OMNAM KEN ():

A penitential hymn in the ritual for the eve of Atonement, according to the Polish rite. The author has been identified by Joseph Jacobs with R. Yom-Ṭob of Joigny, the rabbi and leader of the Jews who so heroically faced their enemies in the castle of York on March 17, 1190. A translation, preserving the meter, rime-system, and alphabetical acrostic of the original Hebrew, by I. Zangwill, was first published in Jacobs' "Jews of Angevin England," p. 109. The traditional melody is of very much later date, and of a jingling nature scarcely worthy of the subject. Although it is entirely devoid of Jewish character, the associations of the occasion when it is used endeared it during the nineteenth century to many a congregation, and the local versions differ but little, save in the phrase next preceding the cadence, where local fancy has run riot.
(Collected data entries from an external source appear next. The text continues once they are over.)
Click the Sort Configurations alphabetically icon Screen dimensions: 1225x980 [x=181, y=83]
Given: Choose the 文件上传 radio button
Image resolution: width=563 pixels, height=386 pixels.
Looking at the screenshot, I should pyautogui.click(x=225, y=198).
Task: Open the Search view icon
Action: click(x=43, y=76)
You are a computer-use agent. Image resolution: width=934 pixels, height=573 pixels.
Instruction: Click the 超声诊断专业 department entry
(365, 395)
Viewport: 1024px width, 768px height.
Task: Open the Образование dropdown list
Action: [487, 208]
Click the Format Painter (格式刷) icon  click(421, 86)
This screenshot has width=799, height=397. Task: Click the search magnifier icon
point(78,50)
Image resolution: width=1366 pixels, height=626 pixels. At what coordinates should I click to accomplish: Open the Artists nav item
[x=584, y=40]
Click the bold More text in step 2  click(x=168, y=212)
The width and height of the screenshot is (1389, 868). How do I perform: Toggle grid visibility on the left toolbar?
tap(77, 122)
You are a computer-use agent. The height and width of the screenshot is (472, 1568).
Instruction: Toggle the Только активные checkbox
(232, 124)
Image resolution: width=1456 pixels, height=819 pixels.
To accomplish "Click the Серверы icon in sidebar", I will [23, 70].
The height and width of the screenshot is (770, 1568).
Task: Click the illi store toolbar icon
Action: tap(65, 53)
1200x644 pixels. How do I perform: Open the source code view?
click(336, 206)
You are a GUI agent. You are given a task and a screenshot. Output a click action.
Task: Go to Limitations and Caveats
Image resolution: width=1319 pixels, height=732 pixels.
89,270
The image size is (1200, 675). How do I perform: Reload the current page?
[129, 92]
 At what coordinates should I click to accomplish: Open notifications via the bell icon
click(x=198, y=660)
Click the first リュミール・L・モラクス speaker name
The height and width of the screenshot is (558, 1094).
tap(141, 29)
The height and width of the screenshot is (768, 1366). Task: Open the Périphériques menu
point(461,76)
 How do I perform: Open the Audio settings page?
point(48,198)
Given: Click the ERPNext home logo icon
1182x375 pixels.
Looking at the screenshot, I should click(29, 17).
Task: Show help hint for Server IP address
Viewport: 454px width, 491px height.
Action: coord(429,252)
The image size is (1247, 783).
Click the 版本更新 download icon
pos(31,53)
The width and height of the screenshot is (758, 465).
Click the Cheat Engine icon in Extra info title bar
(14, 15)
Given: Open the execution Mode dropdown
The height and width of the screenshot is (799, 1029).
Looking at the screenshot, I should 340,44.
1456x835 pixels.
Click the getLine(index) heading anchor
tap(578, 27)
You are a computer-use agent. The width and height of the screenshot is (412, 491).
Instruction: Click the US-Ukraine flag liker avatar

This is probably due to the circumstance that the original form of the cadence, still preserved in north Germany, inconveniently displaces the customary accent of the Hebrew word used as refrain ("salaḥti"="I have forgiven"). In the English tradition there is a relic of the cooperation of those vocal accompanists of the past, the "singer" and "bass" (see Music, Synagogal), in the repetition of a portion of the second line of each couplet, originally theirwordless variation of the ordinary strain just chanted by the ḥazzan.

Bibliography:
  • J. Jacobs, The Jews of Angevin England, pp. 109, 131, 387, London, 1893 (metrical translation by I. Zangwill);
  • A. Baer, Baal T'fillah (Der Praktische Vorbeter), Frankfort-on-the-Main, 1883, No. 1319;
  • Marksohn and Wolf, Auswahl Altes Hebräischer Synagogal-Melodies, Nos. 8 and 4A. Leipsic, 1875;
  • J. L. Mombach, Sacred Musical Compositions, p. 205, London, 1881;
  • Cohen and Davis, Voice of Prayer and Praise, No. 251, London, 1899.
A. F. L. C.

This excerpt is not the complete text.